Making a party wait two and a half years for his or her OPRA case to conclude is not in keeping with OPRA’s goal of making government records “readily accessible” and providing requestors with “a summary or expedited” adjudication process when access to records is denied. See, N.J.S.A. 47:1A-1 and 47:1A-6.
One of the many reasons for the GRC’s slowness is its heavy reliance on administrative law judges to resolve factual disputes. While it makes sense to have administrative judges preside over contested OPRA matters where a case’s underlying facts are in serious dispute and extensive discovery and witness testimony is required, the GRC should refrain from farming out routine matters that the GRC’s staff members are capable of deciding themselves.
For example, on October 25, 2016, the GRC nearly wrapped up Shawn G. Hopkins v. Monmouth County Board of Taxation, et al–a case which was originally filed with the GRC in January 2014. Hopkins won his case and the only issue left to be decided was the amount of attorney fees the government agencies that denied Hopkins’ requests had to pay.
Hopkins’ attorneys had filed certifications with the GRC stating the number of hours they worked on the case and their hourly rates. What was left for the GRC to do was determine whether the hours the attorneys claimed to have worked were fair and whether their hourly rates were reasonable. Multiplying the rates by the hours would yield the “loadstar” amount of fees which then could be adjusted upward if warranted by the novelty or difficulty of the case.
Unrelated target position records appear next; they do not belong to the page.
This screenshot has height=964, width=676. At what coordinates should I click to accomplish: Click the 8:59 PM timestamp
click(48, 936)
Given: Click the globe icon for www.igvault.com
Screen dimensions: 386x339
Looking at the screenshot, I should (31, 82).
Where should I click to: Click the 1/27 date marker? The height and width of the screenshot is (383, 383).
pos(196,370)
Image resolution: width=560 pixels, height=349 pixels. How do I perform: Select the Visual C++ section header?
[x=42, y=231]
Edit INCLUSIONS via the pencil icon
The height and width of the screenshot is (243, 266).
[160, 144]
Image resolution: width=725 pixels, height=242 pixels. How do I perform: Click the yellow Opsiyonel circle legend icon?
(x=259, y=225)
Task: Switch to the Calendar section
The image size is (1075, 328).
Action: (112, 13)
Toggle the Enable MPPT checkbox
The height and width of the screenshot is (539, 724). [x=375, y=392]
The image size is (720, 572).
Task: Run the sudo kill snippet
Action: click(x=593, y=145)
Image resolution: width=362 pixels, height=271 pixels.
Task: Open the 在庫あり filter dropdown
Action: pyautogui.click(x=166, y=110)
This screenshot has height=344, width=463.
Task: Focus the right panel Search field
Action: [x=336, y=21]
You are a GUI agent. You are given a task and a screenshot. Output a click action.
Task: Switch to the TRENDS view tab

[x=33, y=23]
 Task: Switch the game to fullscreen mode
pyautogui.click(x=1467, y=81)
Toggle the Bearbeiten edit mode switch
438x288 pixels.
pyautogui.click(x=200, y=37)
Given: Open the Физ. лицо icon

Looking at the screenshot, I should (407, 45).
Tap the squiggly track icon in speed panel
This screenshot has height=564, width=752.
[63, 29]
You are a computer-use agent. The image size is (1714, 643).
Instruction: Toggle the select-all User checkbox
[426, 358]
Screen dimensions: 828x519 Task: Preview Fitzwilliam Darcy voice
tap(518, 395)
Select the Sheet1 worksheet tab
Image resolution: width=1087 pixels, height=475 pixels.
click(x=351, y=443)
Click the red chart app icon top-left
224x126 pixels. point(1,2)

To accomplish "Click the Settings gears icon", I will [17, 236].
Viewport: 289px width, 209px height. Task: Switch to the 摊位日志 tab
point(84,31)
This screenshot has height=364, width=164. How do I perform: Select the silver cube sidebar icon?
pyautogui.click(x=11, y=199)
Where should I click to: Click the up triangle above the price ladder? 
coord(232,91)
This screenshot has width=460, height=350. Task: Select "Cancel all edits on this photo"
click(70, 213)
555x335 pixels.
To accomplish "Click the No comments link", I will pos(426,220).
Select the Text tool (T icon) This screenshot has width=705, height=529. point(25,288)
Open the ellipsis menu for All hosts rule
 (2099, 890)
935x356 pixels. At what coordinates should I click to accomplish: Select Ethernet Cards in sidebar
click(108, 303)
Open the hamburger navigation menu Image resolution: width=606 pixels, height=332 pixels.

In its October 25, 2016 opinion, the GRC decided to punt the determination of Hopkins’ attorney fees to an administrative law judge. In its decision, the GRC said that it “has limited experience in attorney fees” and was satisfied that an administrative law judge “is in the best position to resolve the parties’ arguments and reach a reasonable prevailing party fee determination.”
Why cannot the GRC determine the proper fee amount itself? It has done so in other cases (see, e.g. Jeff Carter v. Franklin Fire District #2, Complaint No. 2011-228).
It will likely take the administrative law judge another six months to a year to resolve the attorney fee issue. And, upon receipt of the judge’s recommendation, it will take an additional month or two for the GRC to affirm that fee amount.
The parties to this matter and their attorneys have waited long enough for this case to be resolved. The GRC should not have referred this matter to the Office of Administrative Law. Rather, it ought to have determined a fair attorney fee award itself.